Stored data
+===+

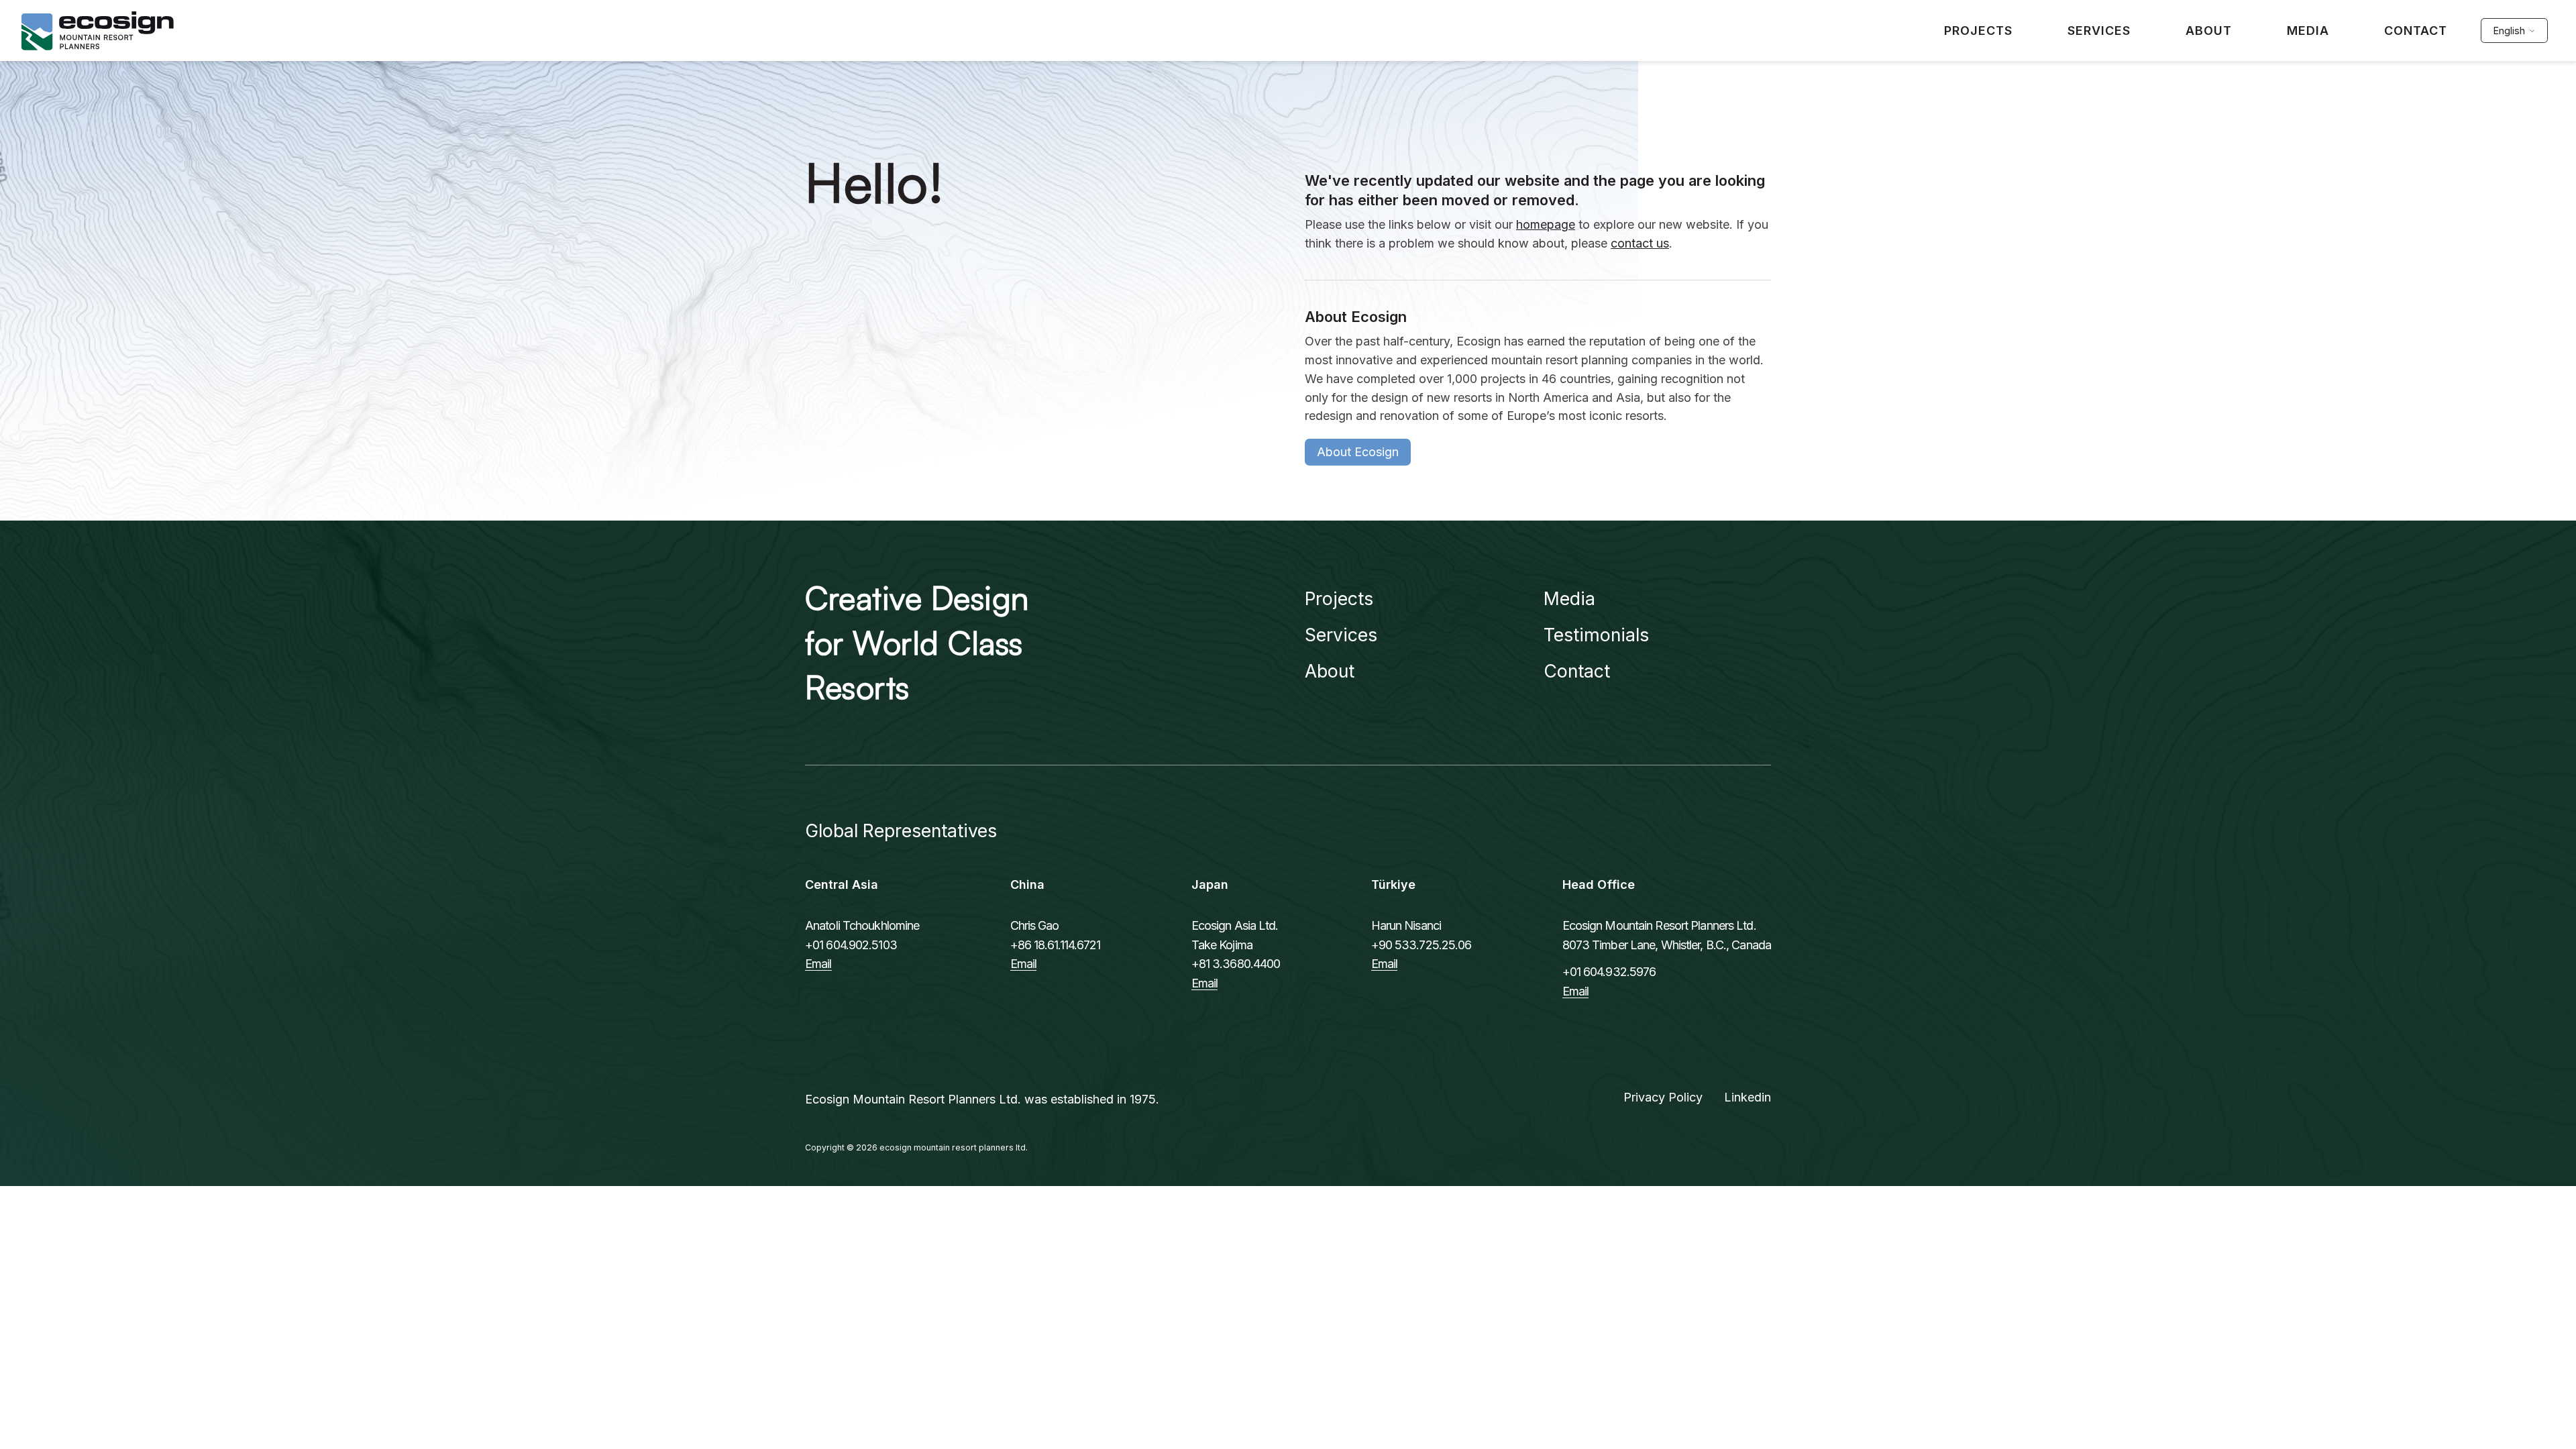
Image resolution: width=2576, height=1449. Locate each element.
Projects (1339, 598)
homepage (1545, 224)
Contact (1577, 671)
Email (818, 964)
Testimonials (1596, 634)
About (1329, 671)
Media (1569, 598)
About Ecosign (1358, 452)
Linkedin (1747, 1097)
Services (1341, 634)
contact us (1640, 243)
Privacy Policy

+===+

TO DO: Nothing should be returned except the lines from the one containing "About (1329, 671)" through the last line of the data, each restated word for word.

PROBLEM SOLUTION:
About (1329, 671)
Media (1569, 598)
About Ecosign (1358, 452)
Linkedin (1747, 1097)
Services (1341, 634)
contact us (1640, 243)
Privacy Policy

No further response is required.